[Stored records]
=== Begin Enclosure ===
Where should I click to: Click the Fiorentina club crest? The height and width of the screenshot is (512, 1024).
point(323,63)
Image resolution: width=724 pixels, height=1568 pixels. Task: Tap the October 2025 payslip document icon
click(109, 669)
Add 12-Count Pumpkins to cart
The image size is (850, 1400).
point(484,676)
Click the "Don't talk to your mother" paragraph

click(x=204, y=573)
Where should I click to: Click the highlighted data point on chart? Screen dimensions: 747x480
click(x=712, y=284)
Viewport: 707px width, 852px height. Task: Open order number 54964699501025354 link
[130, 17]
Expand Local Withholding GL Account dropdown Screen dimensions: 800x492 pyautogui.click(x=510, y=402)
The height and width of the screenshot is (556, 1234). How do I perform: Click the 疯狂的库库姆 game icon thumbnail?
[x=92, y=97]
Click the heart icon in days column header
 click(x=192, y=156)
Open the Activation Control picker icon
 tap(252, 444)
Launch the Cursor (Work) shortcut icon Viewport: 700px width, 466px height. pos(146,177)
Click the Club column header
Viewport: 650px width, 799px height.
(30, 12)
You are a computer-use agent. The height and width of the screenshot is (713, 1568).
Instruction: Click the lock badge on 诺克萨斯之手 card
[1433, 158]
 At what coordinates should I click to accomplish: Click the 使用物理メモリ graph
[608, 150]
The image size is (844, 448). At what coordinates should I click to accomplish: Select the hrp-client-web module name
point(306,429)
=== End Enclosure ===
● ABOUT THIS EXERCISE
Please restate every line of the records exactly.

● SOLUTION
Where should I click to: Click the Fiorentina club crest? The height and width of the screenshot is (512, 1024).
point(323,63)
Image resolution: width=724 pixels, height=1568 pixels. Task: Tap the October 2025 payslip document icon
click(109, 669)
Add 12-Count Pumpkins to cart
The image size is (850, 1400).
point(484,676)
Click the "Don't talk to your mother" paragraph

click(x=204, y=573)
Where should I click to: Click the highlighted data point on chart? Screen dimensions: 747x480
click(x=712, y=284)
Viewport: 707px width, 852px height. Task: Open order number 54964699501025354 link
[130, 17]
Expand Local Withholding GL Account dropdown Screen dimensions: 800x492 pyautogui.click(x=510, y=402)
The height and width of the screenshot is (556, 1234). How do I perform: Click the 疯狂的库库姆 game icon thumbnail?
[x=92, y=97]
Click the heart icon in days column header
 click(x=192, y=156)
Open the Activation Control picker icon
 tap(252, 444)
Launch the Cursor (Work) shortcut icon Viewport: 700px width, 466px height. pos(146,177)
Click the Club column header
Viewport: 650px width, 799px height.
(30, 12)
You are a computer-use agent. The height and width of the screenshot is (713, 1568).
Instruction: Click the lock badge on 诺克萨斯之手 card
[1433, 158]
 At what coordinates should I click to accomplish: Click the 使用物理メモリ graph
[608, 150]
The image size is (844, 448). At what coordinates should I click to accomplish: Select the hrp-client-web module name
point(306,429)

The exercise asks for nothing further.